Check every line below for the string "computer", and copy the lines that contain it.

**The data**:

***

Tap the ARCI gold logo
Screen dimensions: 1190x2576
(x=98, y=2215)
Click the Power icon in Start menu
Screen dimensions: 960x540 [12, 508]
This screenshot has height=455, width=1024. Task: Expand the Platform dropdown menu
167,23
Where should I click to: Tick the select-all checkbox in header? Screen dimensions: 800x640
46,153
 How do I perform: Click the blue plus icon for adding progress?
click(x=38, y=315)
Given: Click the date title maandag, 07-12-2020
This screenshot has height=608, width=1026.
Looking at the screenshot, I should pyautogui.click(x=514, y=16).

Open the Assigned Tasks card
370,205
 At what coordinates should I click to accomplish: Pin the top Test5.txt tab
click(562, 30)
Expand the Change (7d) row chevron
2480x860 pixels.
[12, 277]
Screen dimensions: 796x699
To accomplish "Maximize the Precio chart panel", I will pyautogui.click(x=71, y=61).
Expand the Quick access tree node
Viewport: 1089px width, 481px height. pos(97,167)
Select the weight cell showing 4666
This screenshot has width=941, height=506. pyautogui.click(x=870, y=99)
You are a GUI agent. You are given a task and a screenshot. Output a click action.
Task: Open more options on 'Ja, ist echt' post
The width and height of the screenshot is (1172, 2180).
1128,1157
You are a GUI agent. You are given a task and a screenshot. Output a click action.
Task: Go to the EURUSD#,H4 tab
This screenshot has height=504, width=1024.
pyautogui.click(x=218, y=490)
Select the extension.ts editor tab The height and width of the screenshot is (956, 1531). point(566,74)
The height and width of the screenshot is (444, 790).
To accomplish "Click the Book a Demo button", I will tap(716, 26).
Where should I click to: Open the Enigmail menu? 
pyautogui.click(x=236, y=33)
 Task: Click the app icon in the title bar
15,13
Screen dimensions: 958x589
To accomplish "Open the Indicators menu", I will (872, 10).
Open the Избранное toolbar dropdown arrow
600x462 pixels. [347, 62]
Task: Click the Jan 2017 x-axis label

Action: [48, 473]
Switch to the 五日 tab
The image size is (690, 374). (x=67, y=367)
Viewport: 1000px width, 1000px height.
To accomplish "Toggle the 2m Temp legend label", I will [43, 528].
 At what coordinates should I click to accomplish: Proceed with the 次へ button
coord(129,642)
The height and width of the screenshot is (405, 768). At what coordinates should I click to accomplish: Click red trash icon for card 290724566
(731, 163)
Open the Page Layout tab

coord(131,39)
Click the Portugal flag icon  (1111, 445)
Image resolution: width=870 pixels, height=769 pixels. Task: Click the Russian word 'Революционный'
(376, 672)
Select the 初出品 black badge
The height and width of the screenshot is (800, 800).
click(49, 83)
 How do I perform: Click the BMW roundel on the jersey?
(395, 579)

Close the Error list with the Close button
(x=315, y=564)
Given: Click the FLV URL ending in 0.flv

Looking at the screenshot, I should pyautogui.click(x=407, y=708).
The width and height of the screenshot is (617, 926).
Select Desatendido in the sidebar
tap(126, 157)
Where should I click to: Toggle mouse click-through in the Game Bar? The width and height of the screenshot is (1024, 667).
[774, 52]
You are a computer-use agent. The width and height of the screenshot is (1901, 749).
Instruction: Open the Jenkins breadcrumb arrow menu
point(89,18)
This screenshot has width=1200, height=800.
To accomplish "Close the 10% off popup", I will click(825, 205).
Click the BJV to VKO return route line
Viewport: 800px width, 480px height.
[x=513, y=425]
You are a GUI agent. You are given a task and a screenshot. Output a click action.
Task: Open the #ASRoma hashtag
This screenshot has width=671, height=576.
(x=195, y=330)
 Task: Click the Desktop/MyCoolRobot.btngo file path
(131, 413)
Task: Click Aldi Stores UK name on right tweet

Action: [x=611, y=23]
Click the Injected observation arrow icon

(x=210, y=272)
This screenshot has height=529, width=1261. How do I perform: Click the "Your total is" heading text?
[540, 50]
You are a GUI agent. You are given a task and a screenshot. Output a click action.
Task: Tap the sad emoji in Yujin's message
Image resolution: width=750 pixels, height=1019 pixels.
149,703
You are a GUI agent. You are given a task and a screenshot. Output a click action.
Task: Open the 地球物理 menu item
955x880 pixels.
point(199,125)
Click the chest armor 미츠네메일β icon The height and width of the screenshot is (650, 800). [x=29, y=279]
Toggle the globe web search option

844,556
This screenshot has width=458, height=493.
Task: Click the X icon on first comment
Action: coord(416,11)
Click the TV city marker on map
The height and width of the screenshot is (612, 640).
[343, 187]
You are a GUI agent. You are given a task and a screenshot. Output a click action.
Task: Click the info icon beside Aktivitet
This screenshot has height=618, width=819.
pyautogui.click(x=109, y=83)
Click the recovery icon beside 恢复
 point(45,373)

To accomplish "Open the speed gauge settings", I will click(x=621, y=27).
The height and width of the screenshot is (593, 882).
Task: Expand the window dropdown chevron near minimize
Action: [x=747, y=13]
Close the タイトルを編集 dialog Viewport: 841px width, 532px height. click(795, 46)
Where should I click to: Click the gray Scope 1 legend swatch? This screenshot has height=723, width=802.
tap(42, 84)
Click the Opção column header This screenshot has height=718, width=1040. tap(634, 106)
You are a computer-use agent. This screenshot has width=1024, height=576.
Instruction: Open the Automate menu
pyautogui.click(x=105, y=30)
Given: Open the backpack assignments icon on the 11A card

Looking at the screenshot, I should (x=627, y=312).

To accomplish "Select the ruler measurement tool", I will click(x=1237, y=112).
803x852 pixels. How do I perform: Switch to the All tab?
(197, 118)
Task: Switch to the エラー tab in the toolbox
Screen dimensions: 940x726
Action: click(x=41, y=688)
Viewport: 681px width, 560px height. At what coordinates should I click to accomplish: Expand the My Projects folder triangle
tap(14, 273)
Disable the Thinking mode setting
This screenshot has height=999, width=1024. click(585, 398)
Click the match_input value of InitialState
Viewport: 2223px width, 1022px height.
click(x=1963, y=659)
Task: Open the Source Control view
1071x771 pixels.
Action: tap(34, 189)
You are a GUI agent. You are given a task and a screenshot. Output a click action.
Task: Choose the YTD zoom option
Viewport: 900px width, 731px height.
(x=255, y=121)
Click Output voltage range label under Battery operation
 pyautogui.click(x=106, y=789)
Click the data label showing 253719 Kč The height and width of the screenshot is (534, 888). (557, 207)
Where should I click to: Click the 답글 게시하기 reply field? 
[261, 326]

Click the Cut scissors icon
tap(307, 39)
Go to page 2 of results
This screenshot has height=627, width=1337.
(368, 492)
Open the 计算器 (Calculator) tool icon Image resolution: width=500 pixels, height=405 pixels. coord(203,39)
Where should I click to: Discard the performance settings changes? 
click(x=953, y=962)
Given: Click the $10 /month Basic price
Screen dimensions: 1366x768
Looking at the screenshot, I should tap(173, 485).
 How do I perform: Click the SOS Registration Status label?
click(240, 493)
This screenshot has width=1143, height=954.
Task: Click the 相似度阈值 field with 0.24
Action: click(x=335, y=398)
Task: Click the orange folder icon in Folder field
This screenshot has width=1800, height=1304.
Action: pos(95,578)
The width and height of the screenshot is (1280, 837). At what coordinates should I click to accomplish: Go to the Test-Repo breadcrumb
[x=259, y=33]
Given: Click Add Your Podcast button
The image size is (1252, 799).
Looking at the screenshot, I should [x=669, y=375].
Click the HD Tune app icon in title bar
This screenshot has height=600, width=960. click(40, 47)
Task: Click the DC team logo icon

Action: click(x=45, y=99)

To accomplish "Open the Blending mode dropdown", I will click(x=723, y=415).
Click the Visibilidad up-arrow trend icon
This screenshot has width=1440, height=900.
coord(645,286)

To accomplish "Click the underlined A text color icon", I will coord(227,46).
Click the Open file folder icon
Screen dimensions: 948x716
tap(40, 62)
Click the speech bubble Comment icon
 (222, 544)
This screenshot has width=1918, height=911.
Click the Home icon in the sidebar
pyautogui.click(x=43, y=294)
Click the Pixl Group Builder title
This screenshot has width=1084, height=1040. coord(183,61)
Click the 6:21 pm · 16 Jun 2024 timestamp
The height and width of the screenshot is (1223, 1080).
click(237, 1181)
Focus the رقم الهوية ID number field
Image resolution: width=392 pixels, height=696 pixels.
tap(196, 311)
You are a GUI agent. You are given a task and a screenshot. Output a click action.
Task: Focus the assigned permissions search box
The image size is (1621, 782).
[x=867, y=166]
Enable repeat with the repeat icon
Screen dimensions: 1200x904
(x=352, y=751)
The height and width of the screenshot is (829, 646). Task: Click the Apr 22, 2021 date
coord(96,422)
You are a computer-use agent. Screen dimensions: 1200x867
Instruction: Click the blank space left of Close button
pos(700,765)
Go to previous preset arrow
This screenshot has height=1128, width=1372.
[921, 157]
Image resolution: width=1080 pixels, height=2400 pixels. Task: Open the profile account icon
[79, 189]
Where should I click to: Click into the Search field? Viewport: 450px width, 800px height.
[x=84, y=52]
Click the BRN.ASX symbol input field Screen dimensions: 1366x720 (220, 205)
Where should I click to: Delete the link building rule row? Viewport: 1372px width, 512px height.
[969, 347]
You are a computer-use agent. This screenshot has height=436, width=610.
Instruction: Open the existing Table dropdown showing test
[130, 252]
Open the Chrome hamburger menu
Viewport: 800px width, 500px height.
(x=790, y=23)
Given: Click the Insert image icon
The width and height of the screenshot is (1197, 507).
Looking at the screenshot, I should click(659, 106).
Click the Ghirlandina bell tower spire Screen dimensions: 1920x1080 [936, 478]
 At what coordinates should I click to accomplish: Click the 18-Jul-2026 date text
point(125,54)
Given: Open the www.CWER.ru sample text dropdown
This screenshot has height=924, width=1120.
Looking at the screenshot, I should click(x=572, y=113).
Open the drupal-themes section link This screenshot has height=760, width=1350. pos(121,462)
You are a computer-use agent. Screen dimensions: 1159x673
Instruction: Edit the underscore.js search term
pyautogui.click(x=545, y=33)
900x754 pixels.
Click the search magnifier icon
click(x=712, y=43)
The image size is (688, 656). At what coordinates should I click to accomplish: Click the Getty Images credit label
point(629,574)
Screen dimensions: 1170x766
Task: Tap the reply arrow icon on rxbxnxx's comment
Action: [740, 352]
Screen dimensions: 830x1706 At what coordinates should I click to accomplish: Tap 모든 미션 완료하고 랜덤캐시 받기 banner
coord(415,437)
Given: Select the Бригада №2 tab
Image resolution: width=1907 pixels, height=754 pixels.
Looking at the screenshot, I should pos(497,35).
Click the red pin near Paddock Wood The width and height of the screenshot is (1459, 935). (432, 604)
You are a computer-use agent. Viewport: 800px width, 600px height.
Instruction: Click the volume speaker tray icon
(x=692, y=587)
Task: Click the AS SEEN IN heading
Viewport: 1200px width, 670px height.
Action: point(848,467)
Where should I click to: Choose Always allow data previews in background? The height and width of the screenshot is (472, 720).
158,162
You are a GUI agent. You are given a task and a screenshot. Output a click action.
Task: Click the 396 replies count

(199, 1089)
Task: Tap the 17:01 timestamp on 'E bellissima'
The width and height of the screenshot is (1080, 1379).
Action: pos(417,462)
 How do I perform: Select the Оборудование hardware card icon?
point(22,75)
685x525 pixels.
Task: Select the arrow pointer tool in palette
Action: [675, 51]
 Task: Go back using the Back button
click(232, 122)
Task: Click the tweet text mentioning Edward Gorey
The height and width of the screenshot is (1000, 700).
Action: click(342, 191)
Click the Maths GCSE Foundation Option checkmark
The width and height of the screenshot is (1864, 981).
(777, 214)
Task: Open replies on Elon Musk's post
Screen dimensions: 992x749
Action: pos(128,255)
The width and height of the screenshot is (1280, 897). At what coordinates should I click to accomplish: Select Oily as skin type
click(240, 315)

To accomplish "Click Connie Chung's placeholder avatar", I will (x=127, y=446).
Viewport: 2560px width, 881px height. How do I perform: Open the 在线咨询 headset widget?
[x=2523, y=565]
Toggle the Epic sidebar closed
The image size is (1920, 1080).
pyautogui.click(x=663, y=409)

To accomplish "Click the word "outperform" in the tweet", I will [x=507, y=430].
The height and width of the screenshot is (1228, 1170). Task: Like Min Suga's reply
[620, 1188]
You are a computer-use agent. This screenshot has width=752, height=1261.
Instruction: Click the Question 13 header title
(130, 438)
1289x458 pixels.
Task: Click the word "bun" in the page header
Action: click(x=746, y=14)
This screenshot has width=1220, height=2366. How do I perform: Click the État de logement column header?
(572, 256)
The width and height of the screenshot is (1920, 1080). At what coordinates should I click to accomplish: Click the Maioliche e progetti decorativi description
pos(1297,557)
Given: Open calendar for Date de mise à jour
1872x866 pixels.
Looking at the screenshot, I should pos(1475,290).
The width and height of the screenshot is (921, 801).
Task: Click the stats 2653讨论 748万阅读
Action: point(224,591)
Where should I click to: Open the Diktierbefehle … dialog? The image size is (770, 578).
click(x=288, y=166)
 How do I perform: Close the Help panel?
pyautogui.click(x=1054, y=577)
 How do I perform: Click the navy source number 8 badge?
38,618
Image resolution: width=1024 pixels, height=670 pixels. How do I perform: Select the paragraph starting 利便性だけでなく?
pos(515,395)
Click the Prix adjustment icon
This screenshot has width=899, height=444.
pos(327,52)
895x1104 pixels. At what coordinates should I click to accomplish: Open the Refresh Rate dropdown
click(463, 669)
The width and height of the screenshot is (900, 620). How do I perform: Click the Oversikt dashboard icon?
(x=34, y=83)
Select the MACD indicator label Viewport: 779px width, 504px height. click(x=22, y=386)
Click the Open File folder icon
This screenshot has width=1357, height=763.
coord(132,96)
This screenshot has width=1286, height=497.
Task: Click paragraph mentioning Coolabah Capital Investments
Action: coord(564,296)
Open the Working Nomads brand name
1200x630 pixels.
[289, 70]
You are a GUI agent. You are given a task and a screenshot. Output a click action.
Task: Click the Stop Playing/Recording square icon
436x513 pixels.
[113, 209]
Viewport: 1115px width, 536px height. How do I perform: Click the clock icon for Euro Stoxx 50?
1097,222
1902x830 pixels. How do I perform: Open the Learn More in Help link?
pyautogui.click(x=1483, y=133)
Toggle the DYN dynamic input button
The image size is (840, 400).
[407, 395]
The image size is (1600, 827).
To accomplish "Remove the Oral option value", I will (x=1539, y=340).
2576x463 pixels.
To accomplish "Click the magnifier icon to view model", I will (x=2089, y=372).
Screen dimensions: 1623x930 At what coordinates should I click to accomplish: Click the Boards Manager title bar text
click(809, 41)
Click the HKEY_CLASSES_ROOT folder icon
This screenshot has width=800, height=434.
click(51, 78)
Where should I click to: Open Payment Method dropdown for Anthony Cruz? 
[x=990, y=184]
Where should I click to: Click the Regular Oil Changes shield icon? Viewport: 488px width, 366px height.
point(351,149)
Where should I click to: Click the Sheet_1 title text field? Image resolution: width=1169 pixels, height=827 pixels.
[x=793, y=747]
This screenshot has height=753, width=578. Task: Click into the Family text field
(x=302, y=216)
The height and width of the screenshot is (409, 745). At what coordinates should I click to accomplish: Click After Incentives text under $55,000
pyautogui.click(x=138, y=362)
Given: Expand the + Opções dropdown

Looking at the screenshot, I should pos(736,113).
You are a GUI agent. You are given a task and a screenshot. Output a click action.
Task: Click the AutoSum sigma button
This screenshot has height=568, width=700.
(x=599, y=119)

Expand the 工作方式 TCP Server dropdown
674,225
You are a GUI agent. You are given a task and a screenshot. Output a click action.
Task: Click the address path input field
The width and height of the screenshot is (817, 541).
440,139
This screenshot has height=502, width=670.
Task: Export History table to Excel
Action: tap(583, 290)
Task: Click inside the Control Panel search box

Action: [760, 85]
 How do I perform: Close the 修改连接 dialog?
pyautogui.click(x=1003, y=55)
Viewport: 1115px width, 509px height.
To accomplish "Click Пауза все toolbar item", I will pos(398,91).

***

**Task response**:
You are a computer-use agent. The width and height of the screenshot is (1901, 749).
You are a computer-use agent. This screenshot has width=1024, height=576.
You are a computer-use agent. Screen dimensions: 1200x867
You are a computer-use agent. This screenshot has height=436, width=610.
You are a computer-use agent. Screen dimensions: 1159x673
You are a computer-use agent. Viewport: 800px width, 600px height.
You are a computer-use agent. This screenshot has width=752, height=1261.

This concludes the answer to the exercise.